• **EXERCISE OBJECTIVE**
Reproduce the stored data below line for line, copying every entry without any change.

(Stored data)

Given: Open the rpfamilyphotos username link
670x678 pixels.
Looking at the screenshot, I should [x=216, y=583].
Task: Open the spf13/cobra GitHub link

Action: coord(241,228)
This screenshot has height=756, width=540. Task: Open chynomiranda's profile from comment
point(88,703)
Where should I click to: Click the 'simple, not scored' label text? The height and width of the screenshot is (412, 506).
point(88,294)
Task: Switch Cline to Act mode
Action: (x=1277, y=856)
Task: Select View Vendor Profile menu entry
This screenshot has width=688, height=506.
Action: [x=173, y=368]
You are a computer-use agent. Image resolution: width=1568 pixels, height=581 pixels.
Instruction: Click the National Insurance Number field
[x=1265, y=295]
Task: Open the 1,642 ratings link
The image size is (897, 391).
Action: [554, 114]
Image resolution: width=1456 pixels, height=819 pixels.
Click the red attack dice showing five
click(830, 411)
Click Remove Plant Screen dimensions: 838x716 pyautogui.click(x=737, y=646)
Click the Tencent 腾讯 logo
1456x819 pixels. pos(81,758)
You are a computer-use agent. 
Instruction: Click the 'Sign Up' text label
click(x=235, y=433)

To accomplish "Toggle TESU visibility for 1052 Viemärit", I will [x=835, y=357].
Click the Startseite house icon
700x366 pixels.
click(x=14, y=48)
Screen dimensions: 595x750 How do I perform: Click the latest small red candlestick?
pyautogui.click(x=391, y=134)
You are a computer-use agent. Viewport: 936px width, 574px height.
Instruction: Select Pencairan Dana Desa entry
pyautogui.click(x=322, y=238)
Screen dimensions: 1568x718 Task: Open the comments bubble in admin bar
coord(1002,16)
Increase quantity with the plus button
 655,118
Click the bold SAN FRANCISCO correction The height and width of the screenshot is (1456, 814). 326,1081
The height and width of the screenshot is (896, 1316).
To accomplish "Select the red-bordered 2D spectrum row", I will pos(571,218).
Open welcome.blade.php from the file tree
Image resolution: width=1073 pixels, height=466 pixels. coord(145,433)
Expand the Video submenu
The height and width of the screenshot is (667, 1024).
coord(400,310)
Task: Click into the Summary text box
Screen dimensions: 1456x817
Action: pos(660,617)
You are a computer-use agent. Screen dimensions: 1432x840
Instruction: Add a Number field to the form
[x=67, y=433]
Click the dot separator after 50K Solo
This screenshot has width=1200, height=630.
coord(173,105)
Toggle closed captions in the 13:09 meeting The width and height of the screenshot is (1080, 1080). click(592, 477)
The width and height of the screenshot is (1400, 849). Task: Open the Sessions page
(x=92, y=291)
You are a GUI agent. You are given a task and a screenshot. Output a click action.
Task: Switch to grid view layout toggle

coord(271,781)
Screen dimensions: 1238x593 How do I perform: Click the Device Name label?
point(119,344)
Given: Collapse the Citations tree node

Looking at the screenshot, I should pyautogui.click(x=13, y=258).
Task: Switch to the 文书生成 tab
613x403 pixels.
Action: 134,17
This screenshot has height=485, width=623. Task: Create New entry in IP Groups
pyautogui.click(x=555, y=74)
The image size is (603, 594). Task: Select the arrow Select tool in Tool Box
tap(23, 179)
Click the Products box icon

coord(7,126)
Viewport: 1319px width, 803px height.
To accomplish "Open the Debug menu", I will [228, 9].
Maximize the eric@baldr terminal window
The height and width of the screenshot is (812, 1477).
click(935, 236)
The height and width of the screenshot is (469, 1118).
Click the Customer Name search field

• **FINAL ANSWER**
Given: Open the rpfamilyphotos username link
670x678 pixels.
Looking at the screenshot, I should [x=216, y=583].
Task: Open the spf13/cobra GitHub link

Action: coord(241,228)
This screenshot has height=756, width=540. Task: Open chynomiranda's profile from comment
point(88,703)
Where should I click to: Click the 'simple, not scored' label text? The height and width of the screenshot is (412, 506).
point(88,294)
Task: Switch Cline to Act mode
Action: (x=1277, y=856)
Task: Select View Vendor Profile menu entry
This screenshot has width=688, height=506.
Action: [x=173, y=368]
You are a computer-use agent. Image resolution: width=1568 pixels, height=581 pixels.
Instruction: Click the National Insurance Number field
[x=1265, y=295]
Task: Open the 1,642 ratings link
The image size is (897, 391).
Action: [554, 114]
Image resolution: width=1456 pixels, height=819 pixels.
Click the red attack dice showing five
click(830, 411)
Click Remove Plant Screen dimensions: 838x716 pyautogui.click(x=737, y=646)
Click the Tencent 腾讯 logo
1456x819 pixels. pos(81,758)
You are a computer-use agent. 
Instruction: Click the 'Sign Up' text label
click(x=235, y=433)

To accomplish "Toggle TESU visibility for 1052 Viemärit", I will [x=835, y=357].
Click the Startseite house icon
700x366 pixels.
click(x=14, y=48)
Screen dimensions: 595x750 How do I perform: Click the latest small red candlestick?
pyautogui.click(x=391, y=134)
You are a computer-use agent. Viewport: 936px width, 574px height.
Instruction: Select Pencairan Dana Desa entry
pyautogui.click(x=322, y=238)
Screen dimensions: 1568x718 Task: Open the comments bubble in admin bar
coord(1002,16)
Increase quantity with the plus button
 655,118
Click the bold SAN FRANCISCO correction The height and width of the screenshot is (1456, 814). 326,1081
The height and width of the screenshot is (896, 1316).
To accomplish "Select the red-bordered 2D spectrum row", I will pos(571,218).
Open welcome.blade.php from the file tree
Image resolution: width=1073 pixels, height=466 pixels. coord(145,433)
Expand the Video submenu
The height and width of the screenshot is (667, 1024).
coord(400,310)
Task: Click into the Summary text box
Screen dimensions: 1456x817
Action: pos(660,617)
You are a computer-use agent. Screen dimensions: 1432x840
Instruction: Add a Number field to the form
[x=67, y=433]
Click the dot separator after 50K Solo
This screenshot has width=1200, height=630.
coord(173,105)
Toggle closed captions in the 13:09 meeting The width and height of the screenshot is (1080, 1080). click(592, 477)
The width and height of the screenshot is (1400, 849). Task: Open the Sessions page
(x=92, y=291)
You are a GUI agent. You are given a task and a screenshot. Output a click action.
Task: Switch to grid view layout toggle

coord(271,781)
Screen dimensions: 1238x593 How do I perform: Click the Device Name label?
point(119,344)
Given: Collapse the Citations tree node

Looking at the screenshot, I should pyautogui.click(x=13, y=258).
Task: Switch to the 文书生成 tab
613x403 pixels.
Action: 134,17
This screenshot has height=485, width=623. Task: Create New entry in IP Groups
pyautogui.click(x=555, y=74)
The image size is (603, 594). Task: Select the arrow Select tool in Tool Box
tap(23, 179)
Click the Products box icon

coord(7,126)
Viewport: 1319px width, 803px height.
To accomplish "Open the Debug menu", I will [228, 9].
Maximize the eric@baldr terminal window
The height and width of the screenshot is (812, 1477).
click(935, 236)
The height and width of the screenshot is (469, 1118).
Click the Customer Name search field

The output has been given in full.